Laidlaw Leadership in Action (LiA): Maggie's

A short report and blog post of my LiA with Maggie's Centre in West London and at the London Office. During my time at Maggie's, I contributed by providing feedback, literature and academic support, databases and insights on ways to support individuals with cancer and their families or friends.

Maggie’s Centre: A Quality and Evidence Researcher

For my Leadership in Action (LiA) project, I decided to create my own project, by seeking out organisations involved in providing healthcare and medical-related support. As a student enrolled in an oncology BSc, I was interested in utilising my knowledge and skills to support these charities and create a long-lasting sustainable positive impact in these fields. Therefore, I contacted Maggie’s to organise a project and collaborate with them to conduct research and provide input on setting up an evaluation program and providing feedback on current programs. Maggie’s is a charity organization founded by Maggie Keswick Jencks, a writer, gardener, and designer, to provide psychological and social support for people with cancer. Through her own experience of her breast cancer diagnosis and its subsequent return in 1988 and 1993, Maggie believed that with encouragement, informational, social, and emotional support in a welcoming and positive environment, people may change the way they live with cancer. Maggie’s centres provide psychological, social, and informational support in partnership with hospitals to improve the quality of life for people affected by cancer and encourage them to live their lives to the fullest.

During my time with Maggie’s centre, I worked with their data quality and evidence team to work on their pre-habilitation and living with ongoing cancer programs. The living with ongoing cancer program focuses on providing financial, emotional, informational and psychological support for individuals with cancer and their families who had a prognosis fewer than 18 months. During my time with Maggie’s, I hoped to provide scientific rationale and insights via a literature review on unmet needs, bereavement, grief, loss, depression, therapy methodology and quality of life measuring instruments. Throughout the six weeks, I investigated the impact of psychological and emotional distress at end of life for individuals with cancer and their families or friends. This may include existential crises, anxiety, fear, worries, depression, and pre-loss grief. Additionally, I explored the impact of bereavement on caregivers and families or friends of individuals with cancer. My work culminated in an extensive thirty-five-page report and resource database of over a hundred sources for Maggie’s to review. I also proposed optimal therapy methodologies, discussed current gaps in social and psychological support in the United Kingdom, available methods of finding support and also provided a short report on the value of Maggie’s in providing support to individuals at the end of life and their families or friends.

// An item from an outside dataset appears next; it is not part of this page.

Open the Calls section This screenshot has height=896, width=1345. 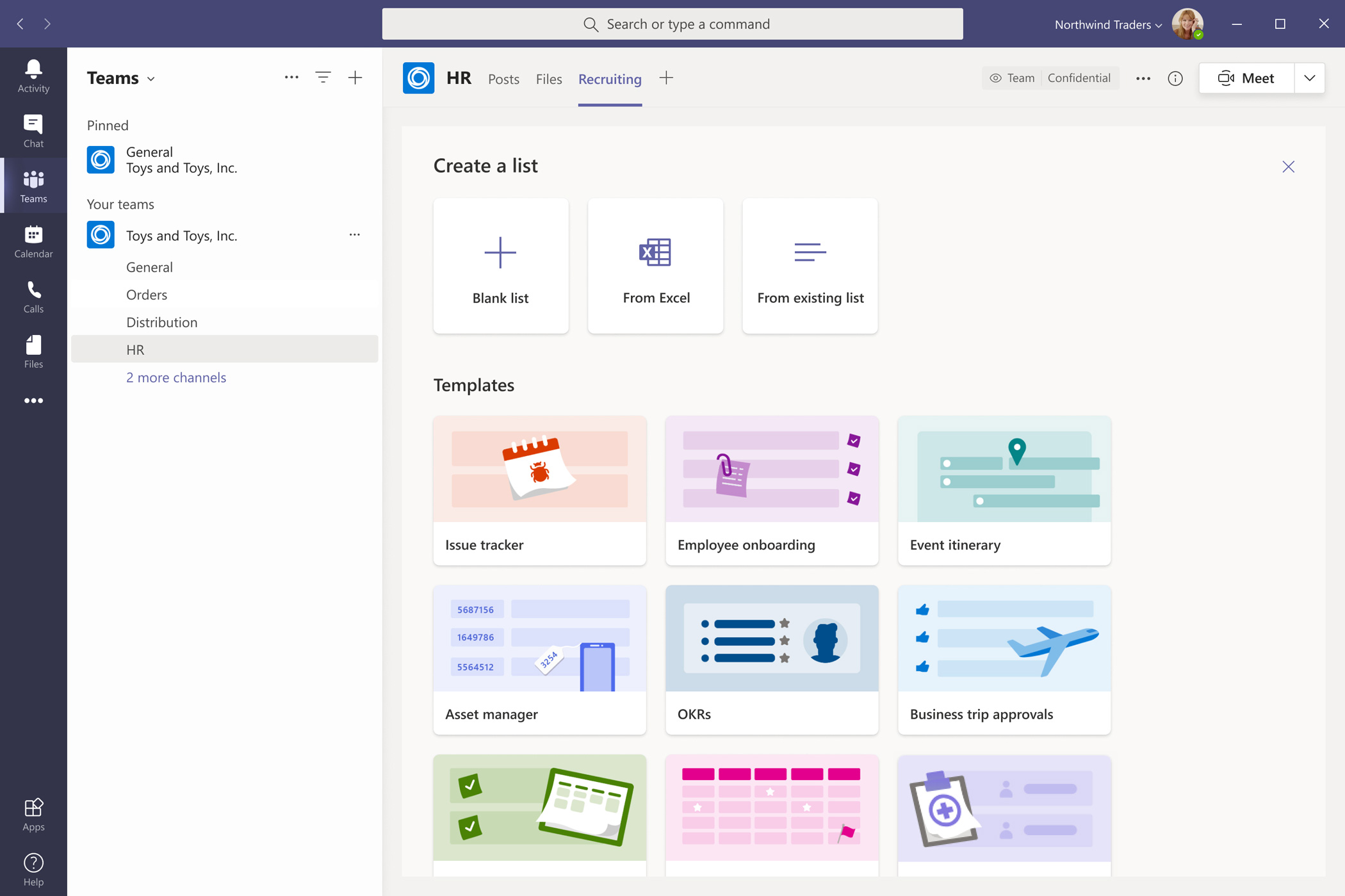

In addition to a literature review on the psychological needs and support of individuals with cancer and their family or friends, I also conducted research on quality-of-life instruments utilised to evaluate changes in psychological and general health. The goal is to provide an informed database of quality-of-life instruments to aid in the selection of an instrument to evaluate their programs at Maggie’s. Therefore, I created a report and database of literature on multiple general instruments, psychosocial instruments and oncology instruments. This report culminated in a recommendation and final selection of two quality of life instruments to evaluate the success and impact of Maggie’s programs on individuals with cancer and their families or friends at the end of life.

In addition to my research reports and databases to provide insight and selection, I have also created surveys and their associated data analysis programs to allow the implementation of my research in the future. I created surveys that incorporated both quality of life instruments, as well as feedback and demographic information for programs at Maggie’s. Finally, I also created automated spreadsheets to log and analyse data from participants of the survey.

Therefore, I am confident in the long-term impact of my work, as the evaluation process will take at least a year, while any insight from the process will inform any future changes. The information and literature support from my research will advise on how the projects are implemented and adapted in the upcoming years.

Throughout my time at Maggie’s, I gained unique insights into the dynamic and function of charity organisations, execution of research in a non-academic context and the psychological perspective of cancer. It was invaluable for me to learn about the real-world implementation of research, data collection, analysis and the impact of our work on people and their experiences in life.